Google has released Chrome 138, now rolling out as version 138.0.7204.49 for Linux and 138.0.7204.49/50 for Windows and macOS, bringing important security and feature updates to users. Chrome 138 addresses 11 security vulnerabilities, including several discovered and reported by external security researchers.
Security Fixes
The most notable fixes include:
• CVE-2025-6555 (Medium Severity): Use-after-free vulnerability in the Animation component, which earned a $4,000 bug bounty.
• CVE-2025-6556 (Low Severity): Insufficient policy enforcement in the Loader component.
• CVE-2025-6557 (Low Severity): Insufficient data validation in DevTools, with a $1,000 reward for the reporter.
The remaining vulnerabilities are not detailed publicly at this time, as Google typically withholds full details until a majority of users have updated, to prevent exploitation. There is no indication that any of these vulnerabilities have been exploited in the wild, but users are strongly encouraged to update their browsers promptly.
Additional Release Highlights
Beyond security, Chrome 138 introduces several new features and improvements:
New Translator, Language Detector, and Summarizer APIs allow web applications to perform AI-powered tasks—such as translating, summarizing, or detecting the language of text—directly in the browser using models like Gemini Nano.

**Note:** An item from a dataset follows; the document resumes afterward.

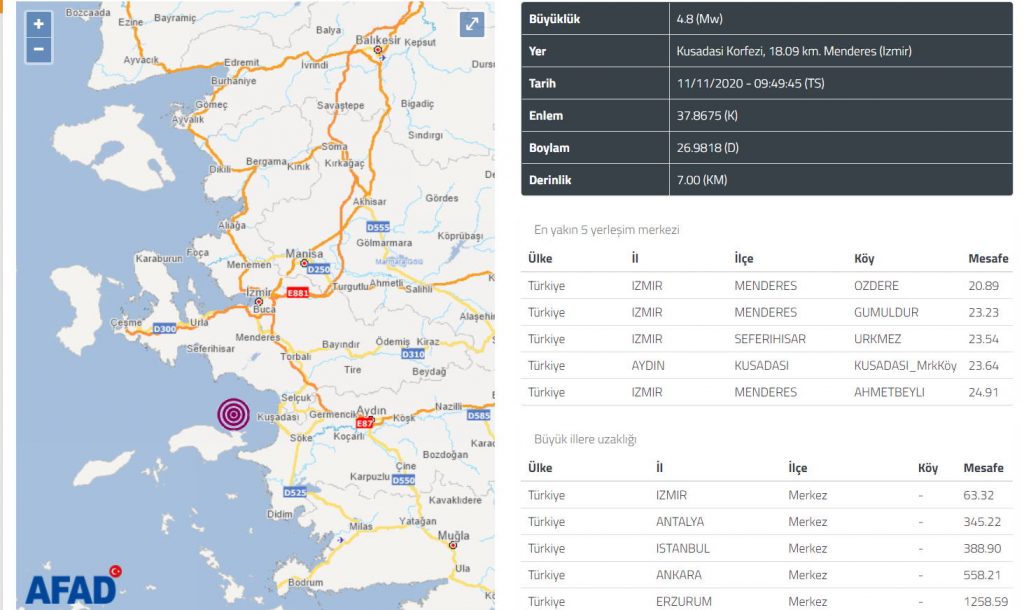Click the Muğla city marker on map

tap(453, 545)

New CSS functions and the Viewport Segments API for better support of foldable devices. The release also integrates general improvements for a smoother browsing experience.
Update Availability
The update is rolling out now and will reach users over the coming days and weeks via the stable channel. Extended stable channel users on Windows and Mac will also receive the update as version 138.0.7204.50.